Modern horror has been saturated with cheap shock factor, it’s so refreshing to see a show—especially an anime—convey horror through patiently building tension. It’s worth applauding Neverland for its generous lack of jump-scares. Scares are the main goal of this adaptation, different from the more psychological-thriller approach of the manga. Facial expressions are more exaggerated, sometimes so much that it’s overbearing. Music is used to build tension in place of the character’s thoughts. The orphanage is moodier than its paperback counterpart; hallways are caked in darkness, shadows lurk around every corner. The soundtrack is good during scary scenes, as well as the kickass opening and ending songs.
Obscuring the setting in a show like The Promised Neverland is a necessary part of the mystery. Information is slowly revealed to us throughout the show. Sadly, the setting for this first season is rather threadbare. It’s just an orphanage surrounded by forest. There is slightly more to it of course because this is a mystery, but it’s not enough to justify the lack of significance to the vast majority of the environment. It would have been far better if there were different hints, easter eggs, and red herrings giving us small pieces of information about the outside world. When characters are trapped in an enclosed space with the goal of escaping, there needs to good reasons to anticipate the reveal. Grace Field could have been an enthralling setting if more time and attention to detail went into crafting it; with a mystery embedded into the world, the payoffs would be far more satisfying. Detracting further from the world is the drab background art and washed out color pallet of mostly browns and greens.

> [Material provided]
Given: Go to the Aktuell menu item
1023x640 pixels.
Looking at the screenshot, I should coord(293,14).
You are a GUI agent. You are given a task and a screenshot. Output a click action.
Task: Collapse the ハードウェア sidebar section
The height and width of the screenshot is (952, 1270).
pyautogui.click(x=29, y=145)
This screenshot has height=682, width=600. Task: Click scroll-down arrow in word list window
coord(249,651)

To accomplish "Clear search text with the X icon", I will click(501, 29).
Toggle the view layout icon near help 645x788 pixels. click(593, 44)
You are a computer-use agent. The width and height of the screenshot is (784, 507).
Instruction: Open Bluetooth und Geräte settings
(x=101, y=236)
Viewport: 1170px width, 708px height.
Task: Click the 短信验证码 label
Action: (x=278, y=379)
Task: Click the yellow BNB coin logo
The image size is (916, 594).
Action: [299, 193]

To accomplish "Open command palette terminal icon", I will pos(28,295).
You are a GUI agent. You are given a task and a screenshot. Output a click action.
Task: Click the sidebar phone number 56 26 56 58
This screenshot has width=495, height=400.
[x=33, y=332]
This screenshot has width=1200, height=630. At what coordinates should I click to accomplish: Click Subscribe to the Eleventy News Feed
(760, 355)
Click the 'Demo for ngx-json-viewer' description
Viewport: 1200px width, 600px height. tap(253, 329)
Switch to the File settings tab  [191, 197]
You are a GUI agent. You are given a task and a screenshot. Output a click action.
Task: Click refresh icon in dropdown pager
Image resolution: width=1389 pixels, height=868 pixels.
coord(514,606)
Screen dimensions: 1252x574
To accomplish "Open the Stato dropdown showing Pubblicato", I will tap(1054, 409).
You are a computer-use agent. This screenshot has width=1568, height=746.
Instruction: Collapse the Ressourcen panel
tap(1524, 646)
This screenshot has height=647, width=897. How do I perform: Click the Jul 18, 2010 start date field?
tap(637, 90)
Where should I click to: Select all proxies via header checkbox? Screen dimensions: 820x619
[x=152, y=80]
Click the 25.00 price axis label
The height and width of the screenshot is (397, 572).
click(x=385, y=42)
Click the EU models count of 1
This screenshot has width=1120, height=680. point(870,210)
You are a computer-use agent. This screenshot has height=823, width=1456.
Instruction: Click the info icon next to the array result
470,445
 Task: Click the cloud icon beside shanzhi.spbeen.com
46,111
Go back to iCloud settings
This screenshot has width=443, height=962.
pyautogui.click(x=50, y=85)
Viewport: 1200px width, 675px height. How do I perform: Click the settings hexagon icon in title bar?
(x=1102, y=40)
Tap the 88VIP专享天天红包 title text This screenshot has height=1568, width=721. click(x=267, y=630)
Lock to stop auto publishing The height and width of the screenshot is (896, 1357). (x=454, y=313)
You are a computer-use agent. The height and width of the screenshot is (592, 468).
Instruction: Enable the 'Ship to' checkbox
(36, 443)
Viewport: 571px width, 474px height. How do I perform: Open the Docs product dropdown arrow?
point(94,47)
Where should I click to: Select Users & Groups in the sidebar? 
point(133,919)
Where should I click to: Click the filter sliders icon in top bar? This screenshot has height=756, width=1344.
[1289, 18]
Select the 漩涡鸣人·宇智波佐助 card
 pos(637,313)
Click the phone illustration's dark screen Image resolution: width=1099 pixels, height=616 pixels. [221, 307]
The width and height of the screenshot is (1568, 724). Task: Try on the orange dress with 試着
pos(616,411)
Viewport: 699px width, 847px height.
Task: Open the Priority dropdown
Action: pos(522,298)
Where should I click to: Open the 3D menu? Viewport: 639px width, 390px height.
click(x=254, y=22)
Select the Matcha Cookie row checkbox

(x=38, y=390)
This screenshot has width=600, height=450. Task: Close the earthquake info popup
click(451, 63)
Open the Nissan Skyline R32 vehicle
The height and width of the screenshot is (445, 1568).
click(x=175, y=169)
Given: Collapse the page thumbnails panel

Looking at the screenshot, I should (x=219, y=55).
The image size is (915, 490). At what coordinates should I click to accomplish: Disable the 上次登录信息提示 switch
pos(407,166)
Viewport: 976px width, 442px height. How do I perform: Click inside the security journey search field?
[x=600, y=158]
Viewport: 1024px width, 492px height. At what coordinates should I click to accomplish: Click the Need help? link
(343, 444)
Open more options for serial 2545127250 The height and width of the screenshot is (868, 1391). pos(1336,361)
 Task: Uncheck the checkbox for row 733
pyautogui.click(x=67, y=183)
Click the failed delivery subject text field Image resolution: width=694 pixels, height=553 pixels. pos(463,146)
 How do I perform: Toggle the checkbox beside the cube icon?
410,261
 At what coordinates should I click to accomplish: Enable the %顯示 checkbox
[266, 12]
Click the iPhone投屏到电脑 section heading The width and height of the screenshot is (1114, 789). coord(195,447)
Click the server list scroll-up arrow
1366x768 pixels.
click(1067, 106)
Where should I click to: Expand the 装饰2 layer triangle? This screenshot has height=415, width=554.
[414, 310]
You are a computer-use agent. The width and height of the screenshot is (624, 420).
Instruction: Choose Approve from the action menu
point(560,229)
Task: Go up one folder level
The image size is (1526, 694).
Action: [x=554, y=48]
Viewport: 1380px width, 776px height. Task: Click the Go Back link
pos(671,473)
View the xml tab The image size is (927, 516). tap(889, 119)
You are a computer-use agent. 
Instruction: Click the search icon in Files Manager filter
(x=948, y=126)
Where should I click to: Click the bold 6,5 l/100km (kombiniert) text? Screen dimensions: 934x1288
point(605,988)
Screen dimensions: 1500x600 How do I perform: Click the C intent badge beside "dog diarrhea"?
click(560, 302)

> [What to work on]
a – In the review of The Promised Neverland, what colors make up most of the washed-out palette?
b – Extend the review of The Promised Neverland from its last sentence.

> [Answers for this exercise]
a – Mostly browns and greens.

b –
Numerous well-executed shots make up for lackluster backgrounds and art inconsistencies. The CGI is used to great effect when it allows the camera to freely move and rotate around a scene. The first-person point of view shots from the character’s perspective offered some of the best tension in the show; as one of our heroes walks down a dark silent hallway, it leaves you in anticipation for something to jumpscare us right as we turn a corner. Whenever the director placed us right into the perspective of a character, the show truly shined as an engaging horror. Even after the monsters are offscreen, there’s always anxiety-inducing shots interspersed in each episode: occasionally the camera is fixed to the swinging of a clock’s pendulum to ensure the stress never ceases until the ending credits roll. The panning of the camera down a CGI hallway or up a flight of stairs shows a constant movement of the main characters and the villains like a game of cat and mouse. Aside from the scares, it is impressive how often crowds of the children are animated separately without any CGI, thankfully there are none of the janky crowds Cloverworks uses in their other anime.
[Final Score: 6/10]
I am a huge horror fan; when I heard The Promised Neverland was getting an adaptation I was ecstatic. While it didn’t live up to my expectations, it was a decent show. However, if you want a more complete experience with this story, I suggest reading the far superior manga. Hopefully the second season will have more psychological elements, better writing, and improved visuals to fulfill the potential that this season failed to achieve.